Pemerintah Diminta Kendalikan Jumlah Bibit Ayam Broiler
Oleh
HARIS FIRDAUS
·3 menit baca
YOGYAKARTA, KOMPAS – Pemerintah diminta mengendalikan jumlah bibit ayam ras pedaging atau broiler untuk mengatasi anjloknya harga ayam hidup yang terjadi beberapa bulan terakhir. Kelebihan jumlah bibit itu dinilai sebagai biang keladi penurunan harga ayam broiler hidup yang membuat para peternak mengalami kerugian besar.
“Perlu pengaturan jumlah bibit yang dipelihara seluruh peternak di Indonesia,” ujar Ketua Asosiasi Peternak Ayam Yogyakarta (Apayo) Hari Wibowo di sela-selapembagian ayam gratis di sekitar kompleks Balaikota Yogyakarta, Rabu (26/6/2019) siang.
Aksi itu merupakan bentuk protes para peternak karena anjloknya harga ayam broiler hidup. Dalam kesempatan itu, para peternak anggota Apayo dan Perhimpunan Insan Perunggasan Rakyat Indonesia (Pinsar) membagikan sekitar 6.500 ekor ayam di empat lokasi berbeda di Yogyakarta. Pembagian ayam di dekat Balaikota Yogyakarta sempat diwarnai desak-desakan dan rebutan ayam oleh warga.
Hari menyatakan, sejak September 2018, para peternak di Daerah Istimewa Yogyakarta (DIY) mengalami kerugian karena harga ayam broiler hidup di tingkat peternak kerap kali lebih rendah dibanding harga pokok produksi (HPP). Besaran HPP ayam di DIY sekitar Rp 18.700 per kilogram, tetapi harga ayam di tingkat peternak hanya Rp 7.000-Rp 8.000 per kg.
“Yang aneh, saat harga ayam di peternak hanya Rp 7.000-Rp 8.000 per kg. Padahal, harga daging ayam di pasar masih di atas Rp 30.000 per kg,” kata Hari. Kondisi itulah yang membuat para peternak memilih membagikan ayam secara gratis kepada masyarakat sebagai bentuk protes kepada pemerintah.
Hari mengatakan, untuk mengatasi anjloknya harga ayam, pemerintah harus melakukan perbaikan di bagian hulu. Salah satu langkahnya, mengendalikan jumlah bibit atau ayam umur sehari (day old chicken/DOC) yang kemudian dibesarkan para peternak. Sebab, kelebihan jumlah DOC dinilai sebagai penyebab utama penurunan harga ayam broiler hidup.

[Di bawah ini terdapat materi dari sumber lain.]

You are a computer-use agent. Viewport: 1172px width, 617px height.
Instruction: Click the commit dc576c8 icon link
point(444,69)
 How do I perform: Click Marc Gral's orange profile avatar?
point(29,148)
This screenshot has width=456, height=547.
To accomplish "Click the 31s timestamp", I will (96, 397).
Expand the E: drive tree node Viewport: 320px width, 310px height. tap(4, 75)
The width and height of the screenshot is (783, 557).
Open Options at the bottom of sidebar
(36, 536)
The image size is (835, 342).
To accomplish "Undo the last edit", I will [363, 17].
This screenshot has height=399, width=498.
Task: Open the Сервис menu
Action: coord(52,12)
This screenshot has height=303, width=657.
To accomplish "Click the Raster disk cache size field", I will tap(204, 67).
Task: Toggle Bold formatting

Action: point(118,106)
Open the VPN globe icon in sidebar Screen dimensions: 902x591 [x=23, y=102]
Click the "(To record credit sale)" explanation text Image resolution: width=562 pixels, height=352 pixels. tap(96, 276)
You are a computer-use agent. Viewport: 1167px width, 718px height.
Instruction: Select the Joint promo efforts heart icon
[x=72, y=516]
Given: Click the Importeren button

“Kami menunggu perbaikan dari pemerintah, terutama perbaikan di bagian hulu. Berapa jumlah bibit yang dibutuhkan, pemerintah yang tahu,” kata Hari.
Ketua Pinsar Jawa Tengah Parjuni mengatakan, berdasarkan kalkulasi yang dilakukannya, jumlah DOC yang dibutuhkan di Indonesia sekitar 55 juta-57 juta per minggu. Namun, saat ini, jumlah DOC diperkirakan mencapai 70 juta per minggu. Dengan adanya kelebihan DOC itu, jumlah ayam broiler hidup di tingkat peternak juga berlebih sehingga harganya kemudian anjlok.
“Makanya kami meminta pengurangan DOC sekitar 30 persen,” kata Parjuni.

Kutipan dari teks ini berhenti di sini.